El arco iris
El arco iris Kingston-on-Thames era una antigua localidad histórica, justo al sur de Londres. Allí vivía gente digna y de buena cuna que pertenecía a la metrópoli pero amaba la paz. Allí conocía a una maravillosa familia de muchachas que vivían en una antigua mansión de los tiempos de la reina Ana, con jardines de césped que bajaban hasta el río, y, en un ambiente de majestuosa paz, se sentía entre almas gemelas. Las quería a todas como hermanas, compartían con ella sus nobles ideales.
Volvía a sentirse feliz. En sus fantasías, desplegaba sus pobres alas maltrechas y volaba a la pureza del empíreo.
Pasaron los días. No hablaba con sus padres. Le devolvieron sus recomendaciones de Gillingham. No la aceptaban… Tampoco en Swanwick. La amargura del rechazo sucedió a la dulzura de la esperanza. Sus brillantes alas volvían a estar en el polvo.

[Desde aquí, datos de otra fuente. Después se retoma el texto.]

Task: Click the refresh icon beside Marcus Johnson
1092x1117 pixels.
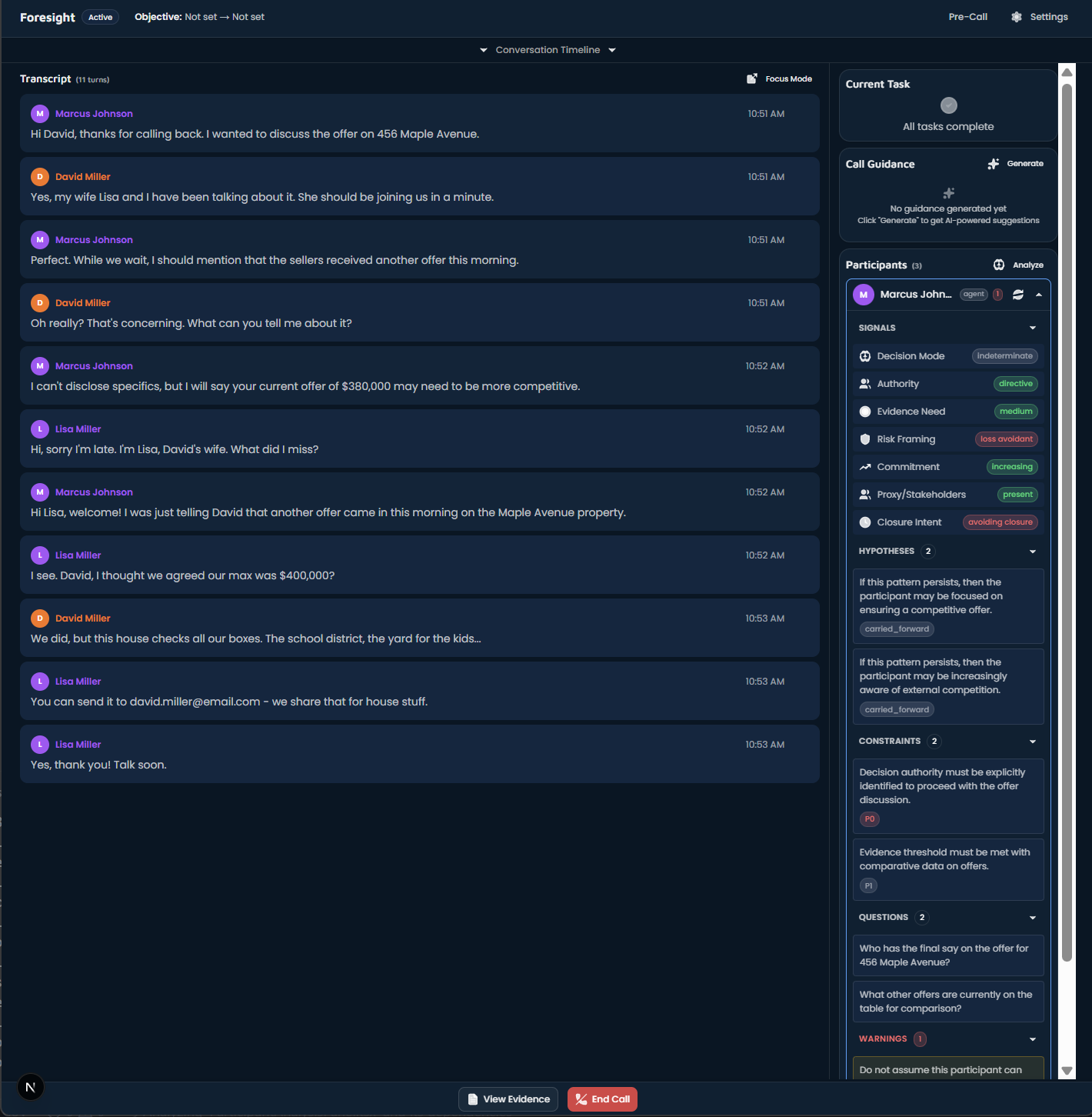Action: click(1018, 295)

Entonces, inesperadamente, cuando habían transcurrido dos semanas, llegaron noticias de Kingston-on-Thames. Tenía que presentarse el jueves próximo, para una entrevista con el comité. Se le paró el corazón. Estaba segura de conseguir que el comité la aceptara. Ahora que su partida era inminente, Ursula tenía miedo. Le temblaba el corazón de reticencia y temor. Pero su voluntad seguía firme.